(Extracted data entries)
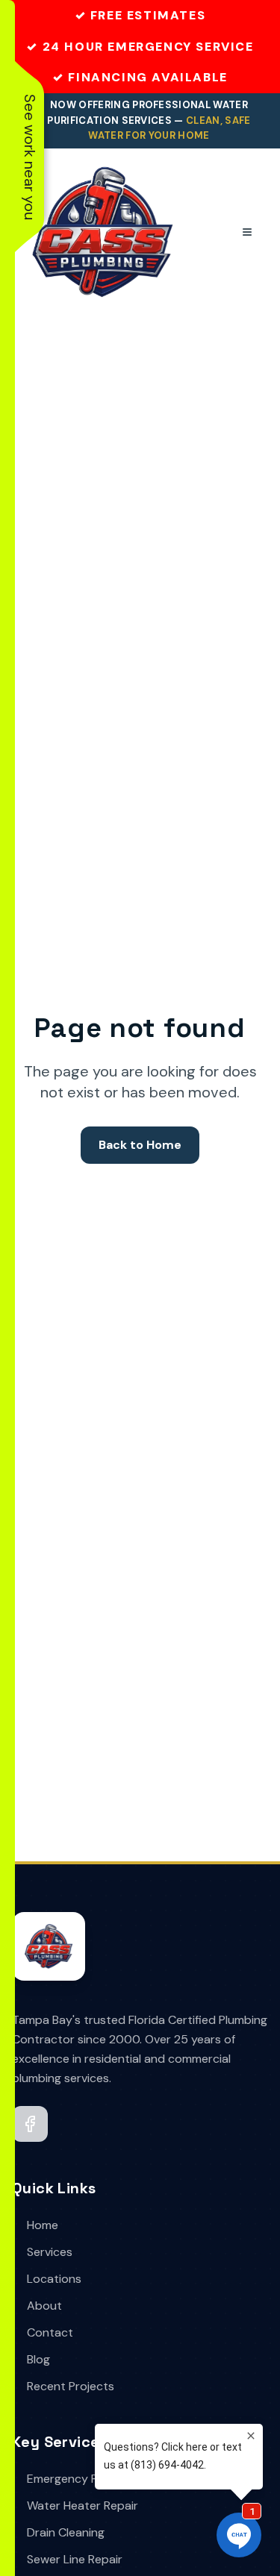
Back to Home (140, 1145)
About (44, 2305)
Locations (54, 2279)
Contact (50, 2332)
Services (49, 2252)
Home (42, 2225)
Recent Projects (70, 2386)
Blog (38, 2359)
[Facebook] (30, 2124)
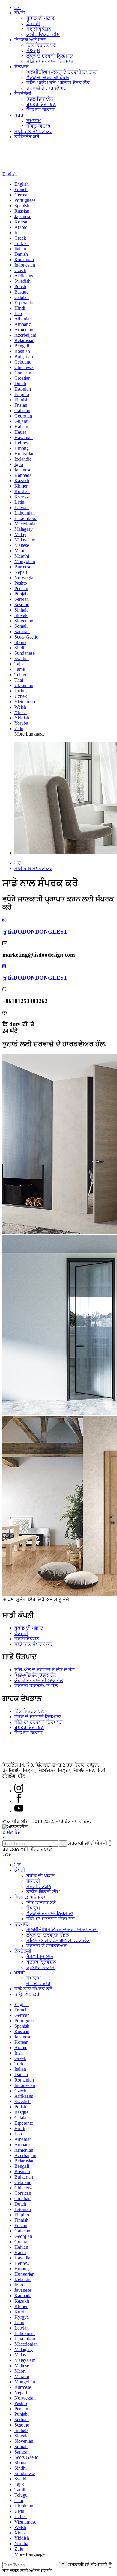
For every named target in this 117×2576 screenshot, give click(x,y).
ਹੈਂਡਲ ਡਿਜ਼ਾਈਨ (39, 99)
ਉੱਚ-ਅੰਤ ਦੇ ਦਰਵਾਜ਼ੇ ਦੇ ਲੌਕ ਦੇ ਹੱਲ (44, 1669)
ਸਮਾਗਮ (33, 120)
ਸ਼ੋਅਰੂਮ (33, 50)
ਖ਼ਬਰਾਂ (19, 115)
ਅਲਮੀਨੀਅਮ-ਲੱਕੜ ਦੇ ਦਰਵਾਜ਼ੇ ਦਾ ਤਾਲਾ (62, 72)
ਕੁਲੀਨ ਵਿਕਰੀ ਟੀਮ (43, 34)
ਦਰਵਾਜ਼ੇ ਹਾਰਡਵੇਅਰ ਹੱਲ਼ (36, 1685)
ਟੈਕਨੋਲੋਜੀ (23, 93)
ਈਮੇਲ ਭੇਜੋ (11, 1832)
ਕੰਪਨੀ (19, 12)
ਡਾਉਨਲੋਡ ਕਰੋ (26, 136)
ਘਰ (17, 7)
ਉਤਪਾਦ (21, 66)
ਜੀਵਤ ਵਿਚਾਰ (38, 125)
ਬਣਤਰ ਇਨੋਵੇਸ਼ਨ (41, 104)
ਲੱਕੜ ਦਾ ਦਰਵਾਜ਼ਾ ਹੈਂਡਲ (47, 77)
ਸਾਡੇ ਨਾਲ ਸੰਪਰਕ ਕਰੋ (33, 131)
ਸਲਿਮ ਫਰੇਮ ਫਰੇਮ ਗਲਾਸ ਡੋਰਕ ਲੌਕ (58, 82)
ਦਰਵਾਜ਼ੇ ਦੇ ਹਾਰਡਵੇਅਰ (46, 88)
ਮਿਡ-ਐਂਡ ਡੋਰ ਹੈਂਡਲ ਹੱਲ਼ (35, 1674)
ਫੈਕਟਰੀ (33, 23)
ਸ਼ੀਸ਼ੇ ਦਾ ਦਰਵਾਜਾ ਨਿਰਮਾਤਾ (50, 61)
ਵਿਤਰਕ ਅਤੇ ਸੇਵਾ (30, 39)
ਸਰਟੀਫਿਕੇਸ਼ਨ (38, 28)
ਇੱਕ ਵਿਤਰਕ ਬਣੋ (41, 45)
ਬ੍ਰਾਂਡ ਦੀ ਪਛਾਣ (40, 18)
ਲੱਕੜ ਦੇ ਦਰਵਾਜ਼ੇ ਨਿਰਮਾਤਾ (50, 55)
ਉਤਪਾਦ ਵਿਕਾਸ (40, 109)
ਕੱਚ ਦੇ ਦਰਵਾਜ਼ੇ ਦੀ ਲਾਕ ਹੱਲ (38, 1680)
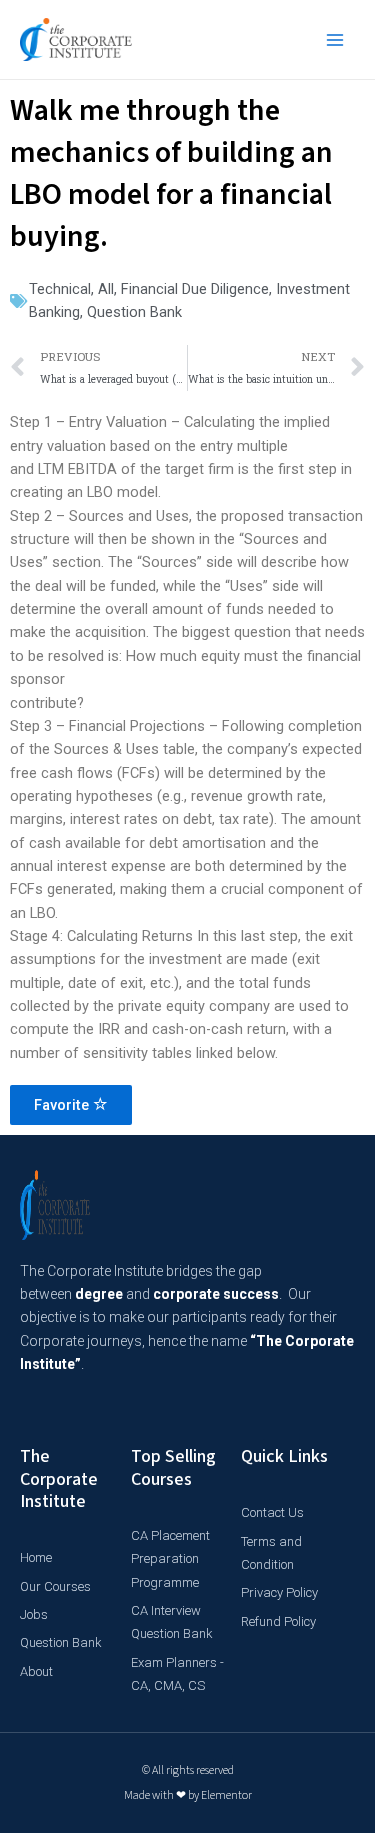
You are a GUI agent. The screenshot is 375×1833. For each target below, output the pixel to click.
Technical (60, 289)
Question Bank (134, 312)
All (106, 289)
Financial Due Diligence (195, 289)
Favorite (63, 1105)
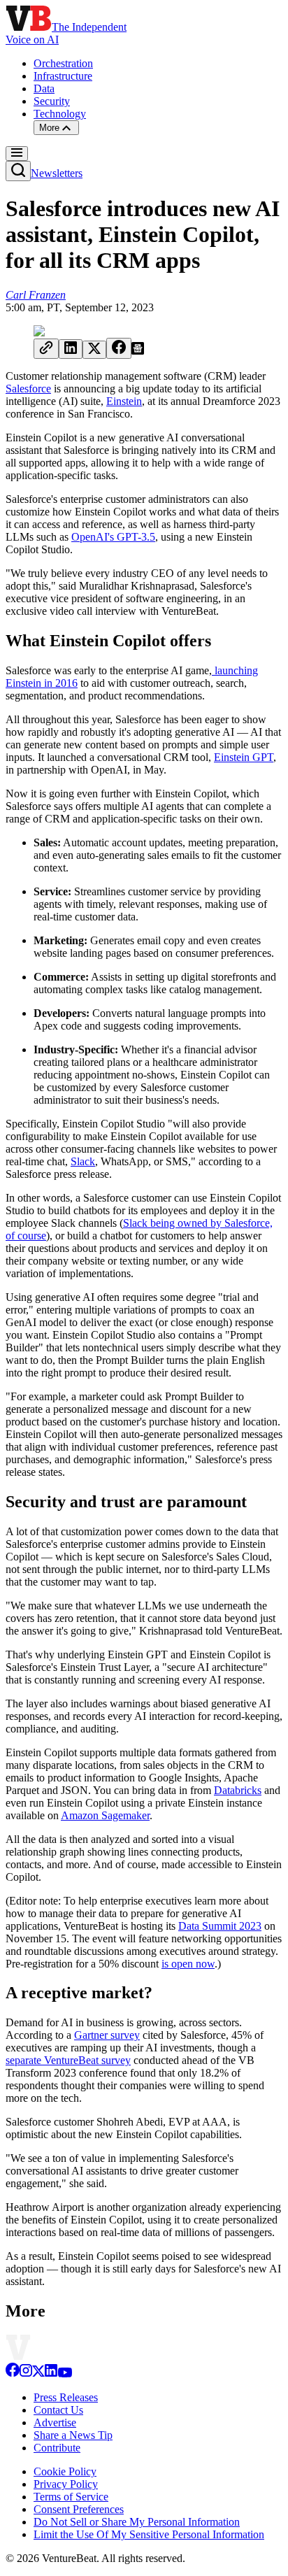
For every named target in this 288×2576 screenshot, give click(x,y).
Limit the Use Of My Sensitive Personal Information (149, 2534)
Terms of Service (71, 2497)
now (205, 1964)
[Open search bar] (18, 171)
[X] (38, 2373)
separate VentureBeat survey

• WHAT THE EXERCISE ASKS:
In the records above, some lines hold the word "every"; copy each such line.

• SOLVED PROBLEM:
For every named target in this 117×2576 screenshot, give click(x,y).
For every named target in this 288×2576 screenshot, give click(x,y).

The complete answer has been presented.